Hello Eric,

This is my ticket number : 624563083. M. Mehdi Boukraa is following my case (french language).

He made some tries, with differents devices (android and ios' devices), but I'm a little bit stuck here

help would be very grateful!

Thanks in advance.

Jonathan

I'd love to have one to test.  I'm not in a position to take my client's out of production.

My memory is that, when connected to a residential-class NATting router, primary network on VAP0, guest network on VAP1, Open network with captive portal enabled with guest auth, unsecured portal page, no https admin WebUI enabled...the CP worked (though I never tested it with iOS6).

Once it was connected to a real firewall with disabled inter-subnet routing and specific "pin hole" rules to allow http and https (even unfiltered, unproxied) from guest WLAN to WebUI/CP network, things changed.  At that time, I also did some VLAN juggling.

The CP continued to work (mostly) from Android and Windows devices, but there were changes.  Android devices stopped offering the notification to log into a guest network (browser auto-redirect to CP still worked, but the OS's notification stopped).  Windows boxes worked as usual.

Once deployed, it also became apparent that the well-documented iOS6 problem became apparent.  Of course, probably 90% of the guests are?...iOS6.

I have tried disabling the secure WebUI, placing the WAP321's IP address in the same IP network as the guests, disabling post-authentication redirection (from the CP)...all independently and together.  No joy.

Current firmware.

Eric,

Anything new on this?  The CP was one of the primary reasons my client purchased the WAP321, and it's a cause for embarrasment that it's not working.

Is there anything to report?

Thanks,

Andy

Hello all,

too much work these days, so personnaly I put it in stand by... I report asap.

Regards,

Jon

I was just in a meeting yesterday, and for this issue with CP. We have been asked to make sure all issues regarding this have been given cases numbers and are documented.

The way Cisco approaches issues is that the issues with the most cases opened, get the most attention. If you had a case and it is currently closed, please call in to have it reopened. If you do not have one, please call in to have one created. Once they are opened they will be funneled to me and I can help get them where they need to be.

Eric Moyers

I'm at a loss as to why I didn't get an email corresponding to your post, Eric.  I got the one from Jonathan's post just above it.

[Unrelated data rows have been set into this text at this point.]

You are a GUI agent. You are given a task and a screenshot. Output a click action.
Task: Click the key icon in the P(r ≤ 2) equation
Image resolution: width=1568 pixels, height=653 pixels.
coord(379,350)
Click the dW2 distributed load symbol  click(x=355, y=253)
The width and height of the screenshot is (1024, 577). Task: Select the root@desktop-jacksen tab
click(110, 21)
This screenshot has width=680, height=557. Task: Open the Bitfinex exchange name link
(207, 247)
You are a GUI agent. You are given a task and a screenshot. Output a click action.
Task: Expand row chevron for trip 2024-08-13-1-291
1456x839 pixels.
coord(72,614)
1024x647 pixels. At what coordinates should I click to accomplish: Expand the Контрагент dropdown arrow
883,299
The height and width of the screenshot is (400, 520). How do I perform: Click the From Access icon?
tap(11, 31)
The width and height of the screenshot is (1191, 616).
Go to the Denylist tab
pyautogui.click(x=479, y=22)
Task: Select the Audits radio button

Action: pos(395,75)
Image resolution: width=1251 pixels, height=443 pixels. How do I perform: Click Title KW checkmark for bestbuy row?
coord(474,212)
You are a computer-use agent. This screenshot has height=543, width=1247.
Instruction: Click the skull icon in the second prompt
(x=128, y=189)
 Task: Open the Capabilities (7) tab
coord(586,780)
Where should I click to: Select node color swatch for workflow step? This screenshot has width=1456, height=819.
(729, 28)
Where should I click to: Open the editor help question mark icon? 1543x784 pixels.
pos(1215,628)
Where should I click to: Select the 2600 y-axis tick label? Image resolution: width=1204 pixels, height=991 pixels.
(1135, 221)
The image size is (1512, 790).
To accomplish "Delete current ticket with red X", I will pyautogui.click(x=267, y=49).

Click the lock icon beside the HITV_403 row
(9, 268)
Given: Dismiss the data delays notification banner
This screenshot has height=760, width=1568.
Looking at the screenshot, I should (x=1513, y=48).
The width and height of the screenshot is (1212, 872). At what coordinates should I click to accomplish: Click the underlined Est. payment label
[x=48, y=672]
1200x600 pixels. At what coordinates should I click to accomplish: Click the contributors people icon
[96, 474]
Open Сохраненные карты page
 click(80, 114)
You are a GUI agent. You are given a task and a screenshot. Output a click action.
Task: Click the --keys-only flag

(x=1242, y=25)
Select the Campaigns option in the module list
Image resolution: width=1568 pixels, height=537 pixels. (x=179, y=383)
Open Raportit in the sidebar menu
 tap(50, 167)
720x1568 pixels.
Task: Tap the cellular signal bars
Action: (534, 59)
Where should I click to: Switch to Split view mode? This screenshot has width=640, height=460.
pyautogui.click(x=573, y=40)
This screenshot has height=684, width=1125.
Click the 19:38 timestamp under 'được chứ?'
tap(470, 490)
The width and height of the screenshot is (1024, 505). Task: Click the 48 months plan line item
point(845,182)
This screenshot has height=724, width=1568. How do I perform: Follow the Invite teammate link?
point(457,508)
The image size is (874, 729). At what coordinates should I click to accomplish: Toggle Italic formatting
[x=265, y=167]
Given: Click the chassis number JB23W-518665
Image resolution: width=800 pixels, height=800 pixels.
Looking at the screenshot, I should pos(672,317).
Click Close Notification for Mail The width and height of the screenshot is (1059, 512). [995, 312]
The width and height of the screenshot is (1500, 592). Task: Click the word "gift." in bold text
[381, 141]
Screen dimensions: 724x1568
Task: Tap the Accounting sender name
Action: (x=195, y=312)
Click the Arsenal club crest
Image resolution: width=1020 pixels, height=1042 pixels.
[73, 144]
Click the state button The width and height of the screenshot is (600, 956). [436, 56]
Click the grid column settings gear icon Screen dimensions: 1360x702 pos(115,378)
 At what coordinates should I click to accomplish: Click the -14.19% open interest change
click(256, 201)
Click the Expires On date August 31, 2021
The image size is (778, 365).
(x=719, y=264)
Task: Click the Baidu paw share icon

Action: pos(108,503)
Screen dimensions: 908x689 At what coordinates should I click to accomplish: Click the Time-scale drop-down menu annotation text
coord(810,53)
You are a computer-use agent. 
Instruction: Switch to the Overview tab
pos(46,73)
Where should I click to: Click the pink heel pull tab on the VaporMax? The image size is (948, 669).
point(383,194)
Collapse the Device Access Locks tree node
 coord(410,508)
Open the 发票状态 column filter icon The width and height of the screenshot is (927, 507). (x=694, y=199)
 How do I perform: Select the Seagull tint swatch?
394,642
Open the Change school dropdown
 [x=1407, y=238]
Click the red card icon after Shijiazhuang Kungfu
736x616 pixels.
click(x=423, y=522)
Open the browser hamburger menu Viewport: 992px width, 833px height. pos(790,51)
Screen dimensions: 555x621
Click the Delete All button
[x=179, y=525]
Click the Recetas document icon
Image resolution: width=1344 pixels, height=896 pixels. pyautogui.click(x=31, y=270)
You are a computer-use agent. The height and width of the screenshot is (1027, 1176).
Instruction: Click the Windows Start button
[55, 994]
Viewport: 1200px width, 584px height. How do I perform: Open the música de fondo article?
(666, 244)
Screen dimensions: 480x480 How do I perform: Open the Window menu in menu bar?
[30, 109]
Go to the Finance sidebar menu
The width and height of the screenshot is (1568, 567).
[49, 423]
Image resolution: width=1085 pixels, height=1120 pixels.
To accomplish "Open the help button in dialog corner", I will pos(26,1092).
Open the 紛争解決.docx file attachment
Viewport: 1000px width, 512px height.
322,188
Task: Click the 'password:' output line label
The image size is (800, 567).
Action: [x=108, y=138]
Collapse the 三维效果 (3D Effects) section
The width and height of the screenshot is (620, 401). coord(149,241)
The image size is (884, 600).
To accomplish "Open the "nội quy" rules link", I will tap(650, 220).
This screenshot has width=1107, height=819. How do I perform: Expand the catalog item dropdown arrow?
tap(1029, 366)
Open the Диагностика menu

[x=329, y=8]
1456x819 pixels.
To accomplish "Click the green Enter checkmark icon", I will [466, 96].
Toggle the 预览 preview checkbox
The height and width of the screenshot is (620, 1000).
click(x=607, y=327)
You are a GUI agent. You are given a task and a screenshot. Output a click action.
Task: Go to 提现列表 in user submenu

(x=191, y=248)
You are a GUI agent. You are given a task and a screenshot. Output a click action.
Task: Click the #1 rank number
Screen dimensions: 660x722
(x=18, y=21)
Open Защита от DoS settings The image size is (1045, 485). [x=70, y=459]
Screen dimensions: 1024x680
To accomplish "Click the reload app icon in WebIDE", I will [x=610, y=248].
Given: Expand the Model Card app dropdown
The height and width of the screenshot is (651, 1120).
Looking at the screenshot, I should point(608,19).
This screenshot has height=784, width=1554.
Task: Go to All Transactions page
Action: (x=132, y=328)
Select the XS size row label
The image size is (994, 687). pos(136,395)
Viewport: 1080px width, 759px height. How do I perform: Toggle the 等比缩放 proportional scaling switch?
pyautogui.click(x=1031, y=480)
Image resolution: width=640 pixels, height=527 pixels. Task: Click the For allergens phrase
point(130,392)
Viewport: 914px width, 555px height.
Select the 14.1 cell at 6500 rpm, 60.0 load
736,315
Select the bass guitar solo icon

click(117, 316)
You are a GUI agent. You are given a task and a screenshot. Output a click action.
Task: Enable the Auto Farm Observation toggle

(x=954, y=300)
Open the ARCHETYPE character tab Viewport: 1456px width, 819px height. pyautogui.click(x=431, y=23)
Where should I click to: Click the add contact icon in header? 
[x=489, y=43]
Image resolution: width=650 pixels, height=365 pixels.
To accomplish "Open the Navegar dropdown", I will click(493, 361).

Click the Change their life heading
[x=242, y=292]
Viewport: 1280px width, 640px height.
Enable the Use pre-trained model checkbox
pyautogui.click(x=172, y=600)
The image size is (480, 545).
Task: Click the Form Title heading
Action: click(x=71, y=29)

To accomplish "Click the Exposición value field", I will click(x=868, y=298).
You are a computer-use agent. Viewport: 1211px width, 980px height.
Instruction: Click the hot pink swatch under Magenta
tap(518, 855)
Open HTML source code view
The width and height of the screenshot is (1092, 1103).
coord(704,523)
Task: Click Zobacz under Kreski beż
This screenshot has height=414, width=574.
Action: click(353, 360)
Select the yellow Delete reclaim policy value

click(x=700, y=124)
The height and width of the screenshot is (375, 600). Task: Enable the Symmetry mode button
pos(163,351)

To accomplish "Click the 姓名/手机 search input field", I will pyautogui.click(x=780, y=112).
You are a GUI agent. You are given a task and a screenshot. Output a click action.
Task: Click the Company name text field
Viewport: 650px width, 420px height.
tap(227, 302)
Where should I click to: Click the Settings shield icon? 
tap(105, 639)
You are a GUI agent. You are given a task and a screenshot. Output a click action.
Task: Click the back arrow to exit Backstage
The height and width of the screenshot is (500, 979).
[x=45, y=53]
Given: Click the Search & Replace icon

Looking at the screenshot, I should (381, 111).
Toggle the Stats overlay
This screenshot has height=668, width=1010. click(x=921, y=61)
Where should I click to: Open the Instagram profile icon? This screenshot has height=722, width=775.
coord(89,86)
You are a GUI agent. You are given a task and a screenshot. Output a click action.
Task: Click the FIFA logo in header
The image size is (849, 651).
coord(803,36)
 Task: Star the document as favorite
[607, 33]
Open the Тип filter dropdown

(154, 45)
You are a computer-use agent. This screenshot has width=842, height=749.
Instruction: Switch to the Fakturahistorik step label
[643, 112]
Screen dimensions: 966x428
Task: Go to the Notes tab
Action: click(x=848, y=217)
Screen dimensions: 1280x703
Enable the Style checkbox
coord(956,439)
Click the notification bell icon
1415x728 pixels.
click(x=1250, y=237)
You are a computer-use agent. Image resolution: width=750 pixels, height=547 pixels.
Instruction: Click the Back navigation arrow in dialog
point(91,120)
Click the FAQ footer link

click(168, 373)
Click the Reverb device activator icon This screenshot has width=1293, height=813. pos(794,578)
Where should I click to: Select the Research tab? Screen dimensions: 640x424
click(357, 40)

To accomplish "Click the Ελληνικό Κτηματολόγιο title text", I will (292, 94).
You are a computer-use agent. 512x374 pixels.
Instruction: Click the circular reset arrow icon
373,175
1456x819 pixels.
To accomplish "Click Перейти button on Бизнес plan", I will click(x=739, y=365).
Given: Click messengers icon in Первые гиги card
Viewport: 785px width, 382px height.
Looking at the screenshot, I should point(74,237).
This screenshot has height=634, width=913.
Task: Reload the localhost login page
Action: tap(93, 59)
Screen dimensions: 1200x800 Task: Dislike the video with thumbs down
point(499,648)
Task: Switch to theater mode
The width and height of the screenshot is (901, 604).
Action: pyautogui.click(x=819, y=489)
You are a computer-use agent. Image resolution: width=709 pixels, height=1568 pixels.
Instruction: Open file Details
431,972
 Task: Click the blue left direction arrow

At any rate, we've started a ticket #624840121 for this rather long-standing problem (that makes this feature unusable as >50% of casual wireless clients are iOS).

Thanks for following up, Eric!

Hello Mr.Kinnard, I was actually approached on your case just over an hour ago. We have escalated your case to the Level 2 group handling this issue and you should be contacted by them shortly.

Thanks

Eric Moyers

I think it would behoove Cisco's brand image to stop considering this issue in terms of individual cases and start considering this as a show-stopping bug in a major feature of its premier Small Business line WAP.  It is totally pathetic that you have to come here requesting people start tickets on a long-standing problem that management can conclude is significant based on nothing more than the nature of the problem...it HAS to be affecting everyone that used the captive portal (unless they live in an island on which there is no Apple).

Totally agree with you Andy...

We bought these AP for its CP capabilities. I was expected from CISCO (or linksys?!) a little bit more. I did more tests, and it always works if I type on safari/firefox "http(s)://bla.bla.bla/cp.cgi?action=captive". of course, this is not a solution, but it demonstrates that it's not a firewall/router/vlan/switch problem...

I made some dummy searchs, and I found something related to MTU/jumbo frame, and that we had to lower it (below 1500 according to macrumors forum). but, hey!? can't find the option...

So I'm still frustrated. What can I do? Open security, no CP? of course not.

CISCO, we don't need help, we need solution and we need this working!

Yeah, there plain ISN'T an MTU option anywhere in the Web UI.

I have found no set of options that makes the CP work with iOS despite having tried many that shouldn't even impact it (like disabling HTTPS for the WebUI).  I do suspect that there is more going on than quickly meets the eye (AEB the change in behavior once I attached the unit to a real firewall such that guest networks were separated from other networks), and I'm sure we could at least figure out where the process fails if we were to generate enough packet captures and pour over those until our eyes bleed.

...BUT, that's simply not our job, nor would we be able to charge ANYONE for the many hours of skilled labor that would require...which would compound the already existing pain of recommending to our clients a product that simply doesn't work as advertised and which the manufacturer seems content to ignore (despite it characteristics that would impact every single customer who bought it to use the CP).  That type of bug tracking and squashing is supposed to be performed by the developers, and it should not take Cisco many months just to sufficiently prioritize the problem.

Anyone experiencing this issue, please call Cisco at the number in Eric's sig and get yourself a ticket #.  Post it back here so we can turn up the heat on this issue: it appears to be the ONLY metric to which management will attend.